Linux and Unix nohup command

About nohup

When using the command shell, prefixing a command with nohup prevents the command from being aborted if you log out or exit the shell.
The name nohup stands for “no hangup.” The hangup (HUP) signal, which is normally sent to a process to inform it that the user has logged off (or “hung up”), is intercepted by nohup, allowing the process to continue running.

 

Nohup syntax

nohup COMMAND [ARG]...
nohup OPTION...

Options

--help display a help message and exit.
--version output version information and exit.

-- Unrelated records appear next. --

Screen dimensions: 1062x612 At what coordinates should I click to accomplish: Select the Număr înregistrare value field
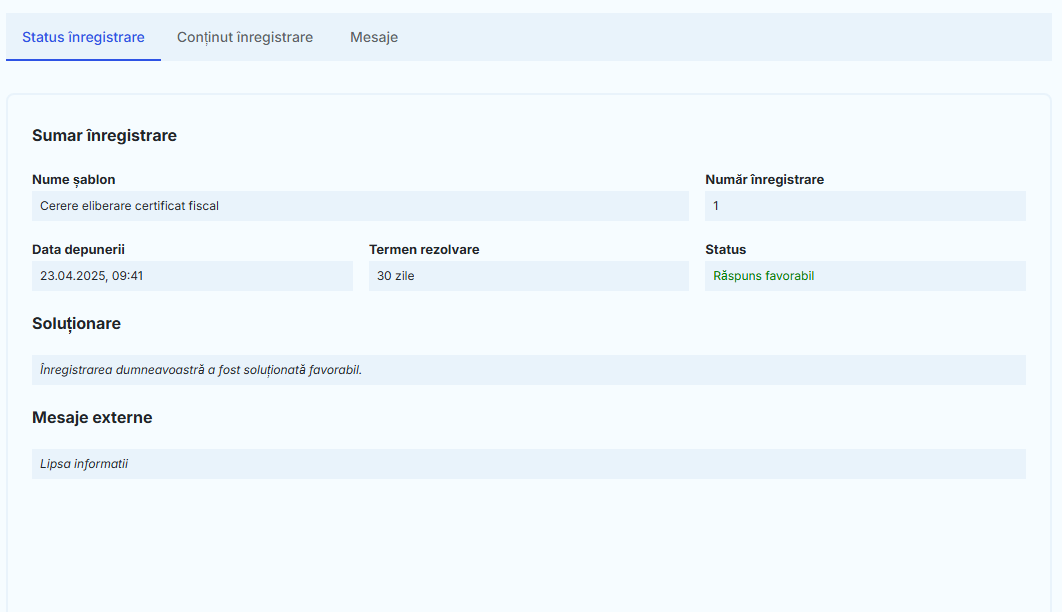coord(865,206)

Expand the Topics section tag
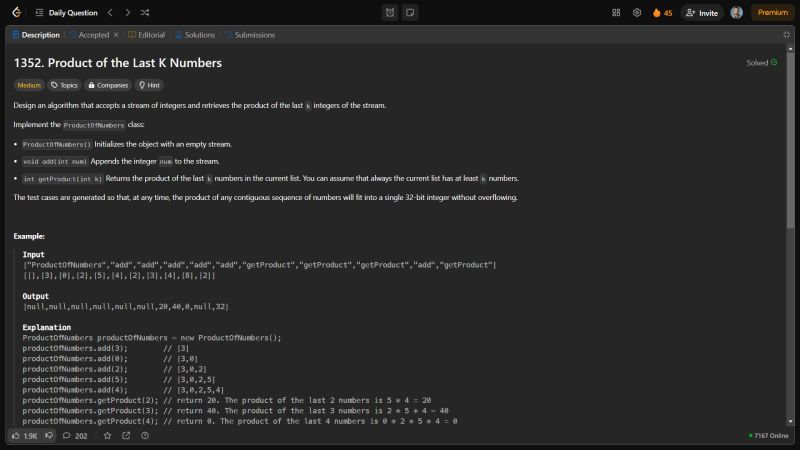point(64,85)
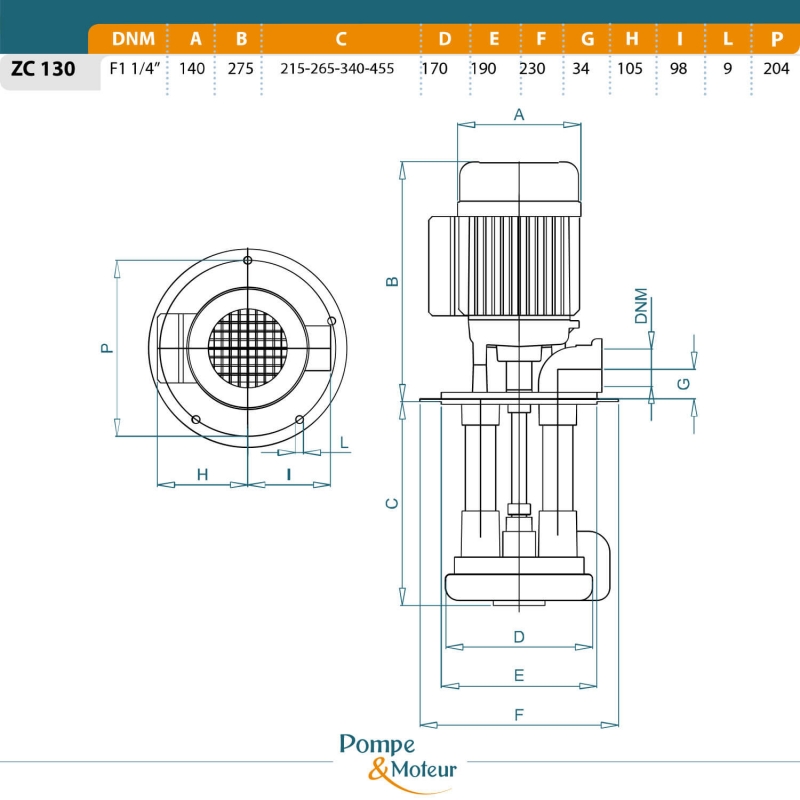The height and width of the screenshot is (800, 800).
Task: Click the orange C column header
Action: (340, 39)
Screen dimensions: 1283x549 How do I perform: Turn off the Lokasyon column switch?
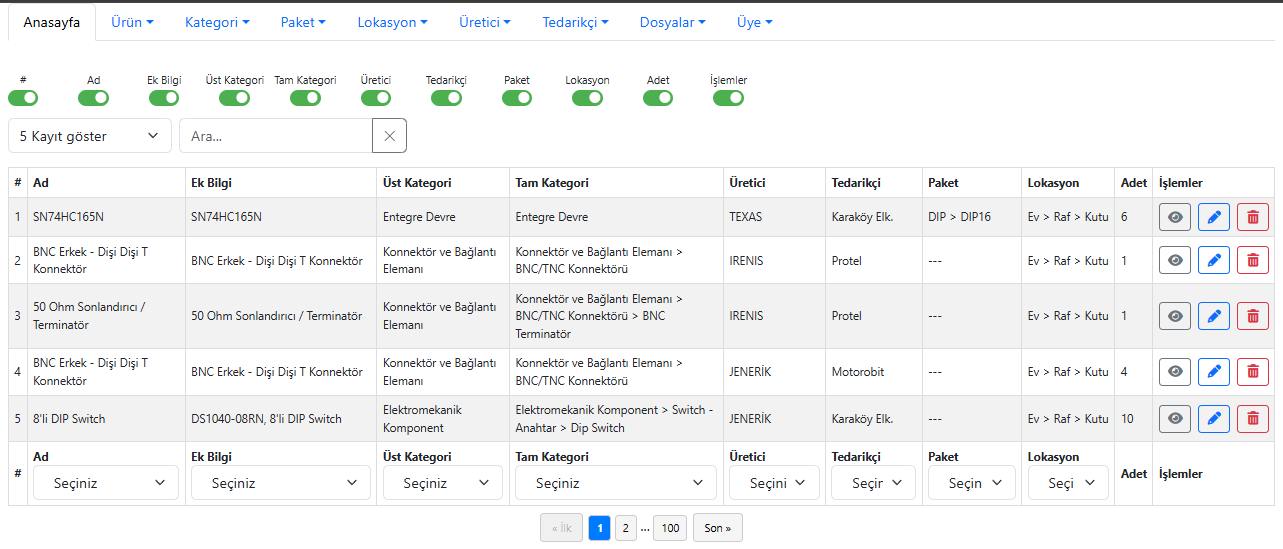click(x=587, y=98)
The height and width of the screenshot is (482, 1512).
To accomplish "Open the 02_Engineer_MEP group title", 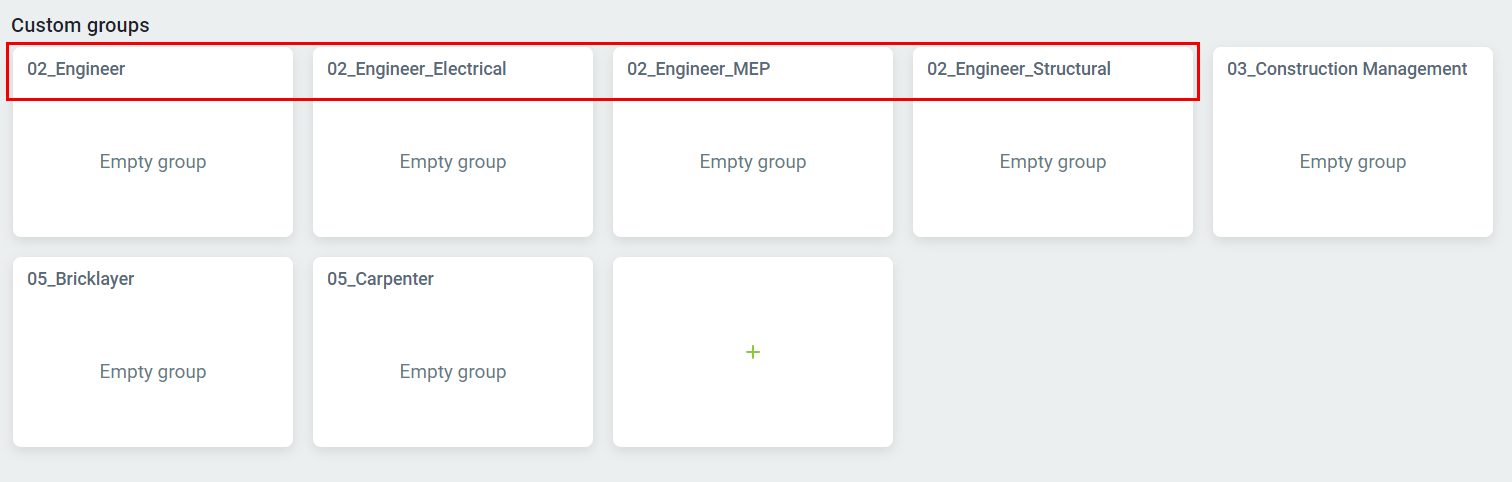I will (698, 69).
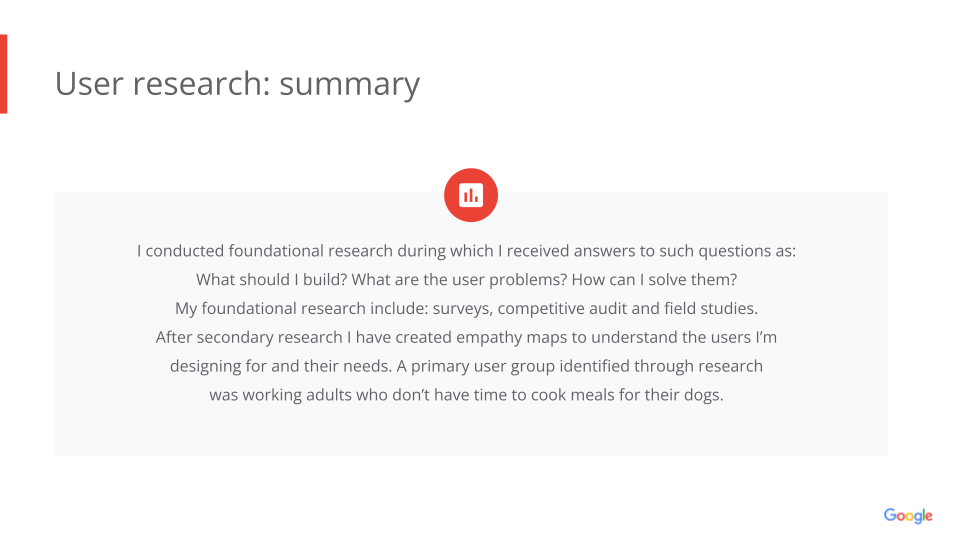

If standard input is a terminal, nohup redirects it from /dev/null. If standard output is a terminal, append output to “nohup.out” if possible, “$HOME/nohup.out” otherwise. If standard error is a terminal, redirect it to standard output. To save output to file FILE, use “nohup COMMAND > FILE”.

Nohup examples

nohup find -size +100k > log.txt &
Run the find command, instructing it to search for any file bigger then 100 kilobytes. find will continue to search even if the user logs out, and write its results to the file log.txt.
The “&” symbol at the end of the command runs find in the background, returning you to the command prompt while it is running. It is normal to use nohup in conjunction with & if you want to continue running other commands.

Related commands

nice — Invoke a command with an altered scheduling priority.